» **Stated task**: Convert the lines in the stretch from the line containing "Run code with 코드 실행 button" through the end of the lines into a Markdown table with columns Row and Line, skipping blank lines.
— Start Given records —
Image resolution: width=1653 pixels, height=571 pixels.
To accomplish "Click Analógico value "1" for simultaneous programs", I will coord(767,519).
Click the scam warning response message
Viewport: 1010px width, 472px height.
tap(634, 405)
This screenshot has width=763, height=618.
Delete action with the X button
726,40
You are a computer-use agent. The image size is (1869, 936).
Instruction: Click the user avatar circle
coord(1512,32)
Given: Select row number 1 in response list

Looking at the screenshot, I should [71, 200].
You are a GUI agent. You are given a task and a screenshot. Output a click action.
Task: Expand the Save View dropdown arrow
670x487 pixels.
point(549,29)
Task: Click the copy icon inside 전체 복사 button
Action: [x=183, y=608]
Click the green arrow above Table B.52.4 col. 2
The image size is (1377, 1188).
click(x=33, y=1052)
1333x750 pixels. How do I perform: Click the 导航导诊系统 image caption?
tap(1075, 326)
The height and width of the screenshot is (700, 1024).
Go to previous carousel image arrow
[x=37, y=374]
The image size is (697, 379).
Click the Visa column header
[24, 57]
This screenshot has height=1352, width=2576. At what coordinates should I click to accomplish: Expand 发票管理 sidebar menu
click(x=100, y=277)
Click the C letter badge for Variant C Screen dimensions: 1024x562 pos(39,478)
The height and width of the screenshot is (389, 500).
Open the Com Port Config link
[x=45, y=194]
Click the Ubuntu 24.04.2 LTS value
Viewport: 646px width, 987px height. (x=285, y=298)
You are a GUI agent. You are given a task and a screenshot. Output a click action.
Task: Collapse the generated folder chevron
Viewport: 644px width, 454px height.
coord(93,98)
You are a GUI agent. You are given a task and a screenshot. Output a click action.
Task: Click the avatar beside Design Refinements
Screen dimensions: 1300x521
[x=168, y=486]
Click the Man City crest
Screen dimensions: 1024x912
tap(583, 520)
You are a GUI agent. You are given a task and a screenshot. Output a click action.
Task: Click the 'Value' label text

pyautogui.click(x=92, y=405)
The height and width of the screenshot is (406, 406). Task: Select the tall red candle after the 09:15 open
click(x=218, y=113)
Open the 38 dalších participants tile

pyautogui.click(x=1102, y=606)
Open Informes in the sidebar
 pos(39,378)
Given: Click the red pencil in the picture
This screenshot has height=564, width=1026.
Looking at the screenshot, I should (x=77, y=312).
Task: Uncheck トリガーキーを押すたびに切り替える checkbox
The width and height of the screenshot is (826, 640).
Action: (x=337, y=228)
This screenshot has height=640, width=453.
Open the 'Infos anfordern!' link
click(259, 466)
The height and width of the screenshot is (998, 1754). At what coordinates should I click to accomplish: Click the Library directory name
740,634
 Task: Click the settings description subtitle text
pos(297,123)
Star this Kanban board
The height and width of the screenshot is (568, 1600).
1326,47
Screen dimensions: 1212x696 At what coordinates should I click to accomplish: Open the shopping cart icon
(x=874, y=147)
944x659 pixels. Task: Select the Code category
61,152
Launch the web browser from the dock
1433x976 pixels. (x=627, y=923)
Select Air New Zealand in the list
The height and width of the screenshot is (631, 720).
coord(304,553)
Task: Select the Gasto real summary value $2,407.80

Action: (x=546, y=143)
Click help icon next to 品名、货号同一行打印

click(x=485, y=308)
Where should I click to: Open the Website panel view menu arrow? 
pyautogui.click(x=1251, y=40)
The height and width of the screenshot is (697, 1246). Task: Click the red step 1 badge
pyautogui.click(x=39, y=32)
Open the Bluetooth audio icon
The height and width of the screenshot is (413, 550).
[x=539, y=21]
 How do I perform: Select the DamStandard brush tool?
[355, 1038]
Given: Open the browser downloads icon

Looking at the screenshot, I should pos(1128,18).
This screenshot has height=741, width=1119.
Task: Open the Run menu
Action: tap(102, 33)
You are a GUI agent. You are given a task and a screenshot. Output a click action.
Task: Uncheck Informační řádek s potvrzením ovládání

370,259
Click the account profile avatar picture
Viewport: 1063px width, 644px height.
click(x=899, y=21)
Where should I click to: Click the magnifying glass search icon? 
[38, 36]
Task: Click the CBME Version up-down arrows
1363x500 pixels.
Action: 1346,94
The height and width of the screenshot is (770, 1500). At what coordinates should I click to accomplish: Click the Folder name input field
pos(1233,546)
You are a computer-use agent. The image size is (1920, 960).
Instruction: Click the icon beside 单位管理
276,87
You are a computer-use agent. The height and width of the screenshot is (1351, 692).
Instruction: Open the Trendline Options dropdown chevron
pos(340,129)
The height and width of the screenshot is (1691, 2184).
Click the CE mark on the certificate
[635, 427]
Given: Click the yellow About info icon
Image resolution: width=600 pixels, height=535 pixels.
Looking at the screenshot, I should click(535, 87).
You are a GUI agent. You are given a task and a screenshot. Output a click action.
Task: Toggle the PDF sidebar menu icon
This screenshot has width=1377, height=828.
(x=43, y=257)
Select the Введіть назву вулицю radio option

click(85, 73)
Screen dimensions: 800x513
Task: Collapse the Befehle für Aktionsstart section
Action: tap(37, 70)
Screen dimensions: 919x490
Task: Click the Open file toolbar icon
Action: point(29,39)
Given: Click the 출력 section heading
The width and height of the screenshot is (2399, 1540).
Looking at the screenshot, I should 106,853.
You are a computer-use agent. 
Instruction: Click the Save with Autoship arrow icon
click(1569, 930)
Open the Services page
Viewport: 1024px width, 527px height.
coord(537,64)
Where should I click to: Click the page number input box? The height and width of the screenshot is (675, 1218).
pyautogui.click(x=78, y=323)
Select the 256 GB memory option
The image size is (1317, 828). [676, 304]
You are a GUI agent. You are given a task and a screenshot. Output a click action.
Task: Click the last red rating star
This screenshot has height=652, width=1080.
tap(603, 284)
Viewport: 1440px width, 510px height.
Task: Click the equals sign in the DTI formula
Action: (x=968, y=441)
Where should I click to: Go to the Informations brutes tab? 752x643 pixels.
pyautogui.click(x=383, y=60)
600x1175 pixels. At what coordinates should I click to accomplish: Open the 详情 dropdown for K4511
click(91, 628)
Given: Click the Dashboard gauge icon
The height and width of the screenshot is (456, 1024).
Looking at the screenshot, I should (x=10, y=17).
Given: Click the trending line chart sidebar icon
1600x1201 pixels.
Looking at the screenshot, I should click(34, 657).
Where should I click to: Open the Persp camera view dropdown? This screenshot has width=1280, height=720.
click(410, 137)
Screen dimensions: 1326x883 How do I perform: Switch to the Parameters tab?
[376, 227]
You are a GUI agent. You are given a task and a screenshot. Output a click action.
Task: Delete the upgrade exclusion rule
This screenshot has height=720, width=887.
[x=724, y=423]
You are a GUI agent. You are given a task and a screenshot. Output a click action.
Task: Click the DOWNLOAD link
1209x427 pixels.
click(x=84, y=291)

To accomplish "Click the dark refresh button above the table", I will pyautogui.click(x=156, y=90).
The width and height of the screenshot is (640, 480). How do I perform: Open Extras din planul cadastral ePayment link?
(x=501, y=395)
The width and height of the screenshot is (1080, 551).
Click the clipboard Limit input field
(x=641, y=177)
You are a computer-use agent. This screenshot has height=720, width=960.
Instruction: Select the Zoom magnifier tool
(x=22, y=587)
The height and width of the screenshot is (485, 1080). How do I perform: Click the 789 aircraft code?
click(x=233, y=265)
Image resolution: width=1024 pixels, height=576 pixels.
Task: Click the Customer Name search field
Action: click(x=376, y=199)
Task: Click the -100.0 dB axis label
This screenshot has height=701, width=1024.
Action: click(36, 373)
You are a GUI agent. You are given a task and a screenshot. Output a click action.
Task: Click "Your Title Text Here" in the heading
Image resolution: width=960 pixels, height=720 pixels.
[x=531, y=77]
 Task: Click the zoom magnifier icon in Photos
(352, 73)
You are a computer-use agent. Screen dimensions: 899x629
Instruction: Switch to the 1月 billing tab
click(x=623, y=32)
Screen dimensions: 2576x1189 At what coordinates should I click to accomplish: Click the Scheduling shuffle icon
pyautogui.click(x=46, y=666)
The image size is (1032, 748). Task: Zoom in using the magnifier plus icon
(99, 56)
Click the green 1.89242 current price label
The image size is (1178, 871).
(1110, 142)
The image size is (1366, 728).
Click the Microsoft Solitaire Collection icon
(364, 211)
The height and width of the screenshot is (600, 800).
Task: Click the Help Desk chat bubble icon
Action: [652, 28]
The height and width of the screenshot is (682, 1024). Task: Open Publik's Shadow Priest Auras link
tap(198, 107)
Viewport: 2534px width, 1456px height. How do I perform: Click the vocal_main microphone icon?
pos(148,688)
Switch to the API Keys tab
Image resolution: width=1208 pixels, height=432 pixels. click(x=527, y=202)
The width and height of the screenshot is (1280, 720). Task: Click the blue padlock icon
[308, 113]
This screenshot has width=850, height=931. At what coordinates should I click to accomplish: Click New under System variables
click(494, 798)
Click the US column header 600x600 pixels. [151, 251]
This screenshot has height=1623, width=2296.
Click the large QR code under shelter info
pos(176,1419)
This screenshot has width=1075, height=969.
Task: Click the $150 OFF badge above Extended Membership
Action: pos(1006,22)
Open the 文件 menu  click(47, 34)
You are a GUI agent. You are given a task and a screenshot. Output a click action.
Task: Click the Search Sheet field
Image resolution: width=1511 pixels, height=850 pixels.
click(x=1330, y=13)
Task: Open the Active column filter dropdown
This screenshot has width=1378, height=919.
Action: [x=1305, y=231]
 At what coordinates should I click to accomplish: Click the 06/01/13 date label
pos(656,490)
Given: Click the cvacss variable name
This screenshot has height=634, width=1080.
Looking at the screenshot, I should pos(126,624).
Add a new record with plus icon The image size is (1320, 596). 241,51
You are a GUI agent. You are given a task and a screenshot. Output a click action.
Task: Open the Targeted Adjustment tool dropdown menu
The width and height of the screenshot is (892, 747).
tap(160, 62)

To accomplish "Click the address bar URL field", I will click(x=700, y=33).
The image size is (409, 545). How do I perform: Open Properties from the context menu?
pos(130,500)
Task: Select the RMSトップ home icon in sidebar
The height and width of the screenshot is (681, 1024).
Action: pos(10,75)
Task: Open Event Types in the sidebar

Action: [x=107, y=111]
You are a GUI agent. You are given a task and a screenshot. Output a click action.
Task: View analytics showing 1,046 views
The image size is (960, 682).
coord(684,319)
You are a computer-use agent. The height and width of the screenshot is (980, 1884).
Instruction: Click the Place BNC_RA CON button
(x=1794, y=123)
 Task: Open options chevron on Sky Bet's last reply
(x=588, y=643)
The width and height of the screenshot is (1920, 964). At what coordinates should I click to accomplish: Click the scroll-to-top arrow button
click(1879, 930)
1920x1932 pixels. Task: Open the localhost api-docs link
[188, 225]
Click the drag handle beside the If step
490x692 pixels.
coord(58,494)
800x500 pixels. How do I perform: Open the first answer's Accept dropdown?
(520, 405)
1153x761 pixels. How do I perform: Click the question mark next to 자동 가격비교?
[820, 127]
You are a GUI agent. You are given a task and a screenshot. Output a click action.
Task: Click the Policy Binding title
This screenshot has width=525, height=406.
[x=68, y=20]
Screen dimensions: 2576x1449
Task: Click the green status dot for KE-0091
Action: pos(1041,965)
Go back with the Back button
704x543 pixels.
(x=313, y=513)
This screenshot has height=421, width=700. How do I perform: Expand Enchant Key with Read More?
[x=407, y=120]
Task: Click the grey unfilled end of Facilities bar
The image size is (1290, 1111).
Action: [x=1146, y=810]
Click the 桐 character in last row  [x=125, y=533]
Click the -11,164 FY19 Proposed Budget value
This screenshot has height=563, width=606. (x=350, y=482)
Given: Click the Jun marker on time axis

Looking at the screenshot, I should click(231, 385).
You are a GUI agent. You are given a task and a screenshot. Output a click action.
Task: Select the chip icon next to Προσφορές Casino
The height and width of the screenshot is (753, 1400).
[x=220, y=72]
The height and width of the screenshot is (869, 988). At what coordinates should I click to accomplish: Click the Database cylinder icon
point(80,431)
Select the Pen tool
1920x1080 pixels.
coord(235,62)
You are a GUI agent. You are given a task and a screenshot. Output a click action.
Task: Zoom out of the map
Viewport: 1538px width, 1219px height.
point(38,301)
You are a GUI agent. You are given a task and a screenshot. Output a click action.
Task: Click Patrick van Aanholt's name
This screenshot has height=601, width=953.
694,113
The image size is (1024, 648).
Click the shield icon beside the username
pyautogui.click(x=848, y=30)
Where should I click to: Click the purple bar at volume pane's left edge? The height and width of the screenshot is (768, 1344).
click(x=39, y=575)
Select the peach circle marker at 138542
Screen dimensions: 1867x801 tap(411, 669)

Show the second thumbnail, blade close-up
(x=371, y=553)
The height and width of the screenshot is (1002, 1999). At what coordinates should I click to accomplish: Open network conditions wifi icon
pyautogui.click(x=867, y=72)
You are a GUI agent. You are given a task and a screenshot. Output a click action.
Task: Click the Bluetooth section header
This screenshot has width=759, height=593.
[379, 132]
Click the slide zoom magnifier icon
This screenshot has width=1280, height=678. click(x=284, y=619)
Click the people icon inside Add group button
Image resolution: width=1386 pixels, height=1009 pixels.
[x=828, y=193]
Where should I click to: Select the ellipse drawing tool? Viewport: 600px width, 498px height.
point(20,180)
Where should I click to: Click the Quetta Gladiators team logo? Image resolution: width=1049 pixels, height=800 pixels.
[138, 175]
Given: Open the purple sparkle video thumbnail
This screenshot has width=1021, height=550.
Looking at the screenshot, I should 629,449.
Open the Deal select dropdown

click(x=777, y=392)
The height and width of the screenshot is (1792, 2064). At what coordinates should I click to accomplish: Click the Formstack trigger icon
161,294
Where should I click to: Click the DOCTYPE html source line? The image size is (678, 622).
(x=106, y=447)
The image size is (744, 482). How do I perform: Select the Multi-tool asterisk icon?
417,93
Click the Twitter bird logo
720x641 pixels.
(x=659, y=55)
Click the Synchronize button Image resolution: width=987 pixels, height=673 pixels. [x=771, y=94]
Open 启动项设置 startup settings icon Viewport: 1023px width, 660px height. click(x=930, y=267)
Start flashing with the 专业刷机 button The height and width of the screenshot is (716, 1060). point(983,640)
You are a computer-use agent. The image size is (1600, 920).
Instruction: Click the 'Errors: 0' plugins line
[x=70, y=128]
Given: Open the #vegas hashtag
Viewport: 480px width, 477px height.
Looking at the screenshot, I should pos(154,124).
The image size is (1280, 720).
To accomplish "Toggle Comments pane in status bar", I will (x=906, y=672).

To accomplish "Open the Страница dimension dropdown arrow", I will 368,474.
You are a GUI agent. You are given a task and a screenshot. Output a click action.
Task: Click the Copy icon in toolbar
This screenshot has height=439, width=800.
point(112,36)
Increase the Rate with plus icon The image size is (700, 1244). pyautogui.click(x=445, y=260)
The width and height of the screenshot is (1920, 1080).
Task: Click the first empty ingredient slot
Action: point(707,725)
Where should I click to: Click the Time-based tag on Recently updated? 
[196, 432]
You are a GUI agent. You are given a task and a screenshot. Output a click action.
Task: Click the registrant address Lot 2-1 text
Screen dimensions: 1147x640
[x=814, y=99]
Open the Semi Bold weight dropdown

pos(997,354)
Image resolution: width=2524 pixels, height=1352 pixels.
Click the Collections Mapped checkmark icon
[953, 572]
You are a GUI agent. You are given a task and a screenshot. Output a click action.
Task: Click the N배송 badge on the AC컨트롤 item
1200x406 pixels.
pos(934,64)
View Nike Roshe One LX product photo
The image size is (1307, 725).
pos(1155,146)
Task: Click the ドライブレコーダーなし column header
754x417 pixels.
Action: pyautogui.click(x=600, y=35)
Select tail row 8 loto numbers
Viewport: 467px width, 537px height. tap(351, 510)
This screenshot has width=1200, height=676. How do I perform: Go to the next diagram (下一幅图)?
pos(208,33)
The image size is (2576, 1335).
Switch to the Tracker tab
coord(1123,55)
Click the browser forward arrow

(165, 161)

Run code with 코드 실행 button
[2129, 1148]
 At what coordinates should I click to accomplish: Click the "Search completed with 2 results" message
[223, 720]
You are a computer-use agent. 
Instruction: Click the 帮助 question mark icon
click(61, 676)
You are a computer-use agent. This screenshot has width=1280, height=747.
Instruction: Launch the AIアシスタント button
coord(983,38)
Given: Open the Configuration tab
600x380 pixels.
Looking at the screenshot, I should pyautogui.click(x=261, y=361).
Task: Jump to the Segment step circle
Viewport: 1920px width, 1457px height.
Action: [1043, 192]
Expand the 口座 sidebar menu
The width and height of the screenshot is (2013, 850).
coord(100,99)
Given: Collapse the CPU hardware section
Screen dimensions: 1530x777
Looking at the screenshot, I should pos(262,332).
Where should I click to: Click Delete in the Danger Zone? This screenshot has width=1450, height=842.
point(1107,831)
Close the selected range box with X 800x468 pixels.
— End Given records —
» **Written response**:
| Row | Line |
|---|---|
| 1 | Run code with 코드 실행 button |
| 2 | [2129, 1148] |
| 3 |  At what coordinates should I click to accomplish: Click the "Search completed with 2 results" message |
| 4 | [223, 720] |
| 5 | You are a computer-use agent.  |
| 6 | Instruction: Click the 帮助 question mark icon |
| 7 | click(61, 676) |
| 8 | You are a computer-use agent. This screenshot has width=1280, height=747. |
| 9 | Instruction: Launch the AIアシスタント button |
| 10 | coord(983,38) |
| 11 | Given: Open the Configuration tab |
| 12 | 600x380 pixels. |
| 13 | Looking at the screenshot, I should pyautogui.click(x=261, y=361). |
| 14 | Task: Jump to the Segment step circle |
| 15 | Viewport: 1920px width, 1457px height. |
| 16 | Action: [1043, 192] |
| 17 | Expand the 口座 sidebar menu |
| 18 | The width and height of the screenshot is (2013, 850). |
| 19 | coord(100,99) |
| 20 | Given: Collapse the CPU hardware section |
| 21 | Screen dimensions: 1530x777 |
| 22 | Looking at the screenshot, I should pos(262,332). |
| 23 | Where should I click to: Click Delete in the Danger Zone? This screenshot has width=1450, height=842. |
| 24 | point(1107,831) |
| 25 | Close the selected range box with X 800x468 pixels. |